Postagens sobre bolsonaristas presos
Com postura progressista, Valois conquistou um grande número de seguidores nas redes. Além da atuação como juiz, tem o hábito de falar sobre lutas (é faixa preta em jiu jitsu), o cotidiano familiar e o cenário jurídico e político do país.
Nas últimas semanas, fez várias postagens a respeito da situação dos bolsonaristas presos após as cenas de vandalismo golpista em Brasília no último dia 8 de janeiro, quase sempre com tom bem humorado. "Aos que estão precisando de advogados criminalistas, cuidado com os advogados que acham normal o juiz combinar a condenação com o promotor em grupo de Telegram", disse, em uma das postagens.
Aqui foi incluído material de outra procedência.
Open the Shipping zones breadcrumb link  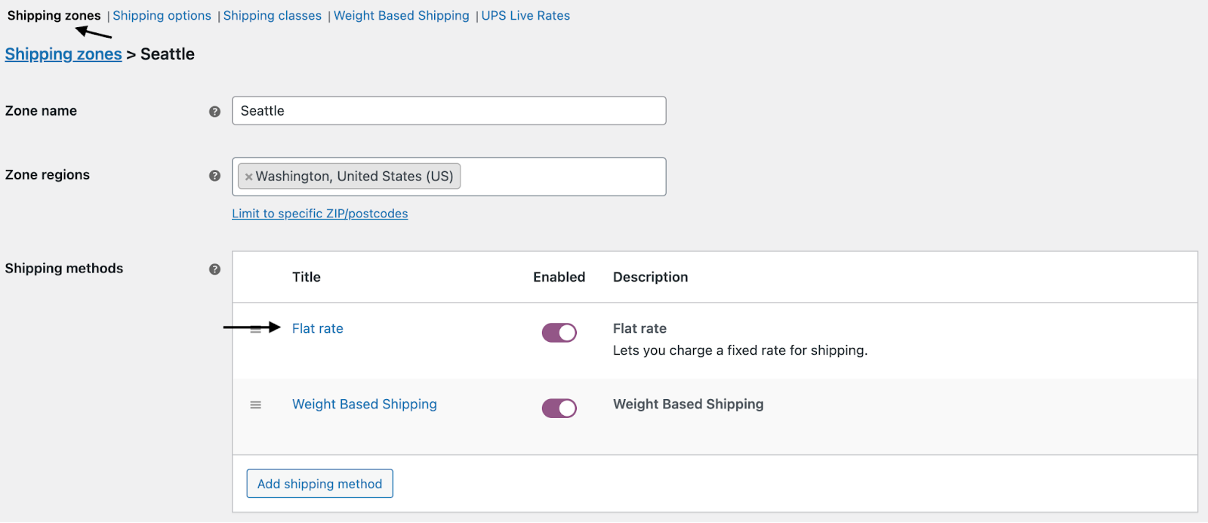[x=63, y=54]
O advogado criminalista e professor universitário Bruno Seligman de Menezes, da Universidade Federal de Santa Maria (UFSM), sugere que postagens nesse teor possam ter motivado a decisão de suspender a conta de Valois. Porém, lembra que "as informações estavam todas corretas".
Menezes destacou que o posicionamento de Valois é essencialmente progressista em um meio extremamente conservador. Ele destaca que não teve contato com a decisão judicial que teria motivado o bloqueio das postagens do magistrado, mas afirmou que a velocidade com que houve essa resposta às mensagens de Valois difere do que acontece com outros integrantes do judiciário.
"Ao longo dos últimos dois anos, uma série de magistrados alimentaram nas redes posicionamentos politicos questionáveis, contrários à higidez do processo eleitoral, contrários à vacinação, ao isolamento, condescendência com golpismo; outros foram coaches, o que é vedado pelo CNJ, e não tiveram - ou demoraram a ter - a reação", disse.
Para Menezes, ao mesmo tempo que a postura de Valois fez com que ele conquistasse admiradores, a forma como atua e se pronuncia nas redes sociais também chamou atenção de pessoas que se posicionam de maneira distinta.
"Ele é um juiz bastante popular junto a setores mais progressistas. Ao meu ver, posições bastante razoáveis e adequadas, o que não significa, necessariamente, que não sejam polêmicas. A discussão crítica sobre esses pontos que são cheios de preconceitos é extremamente saudável. Não vejo como um problema, mas é inegável que atrai atenção tanto de 'haters' quanto dos órgãos correicionais", complementou.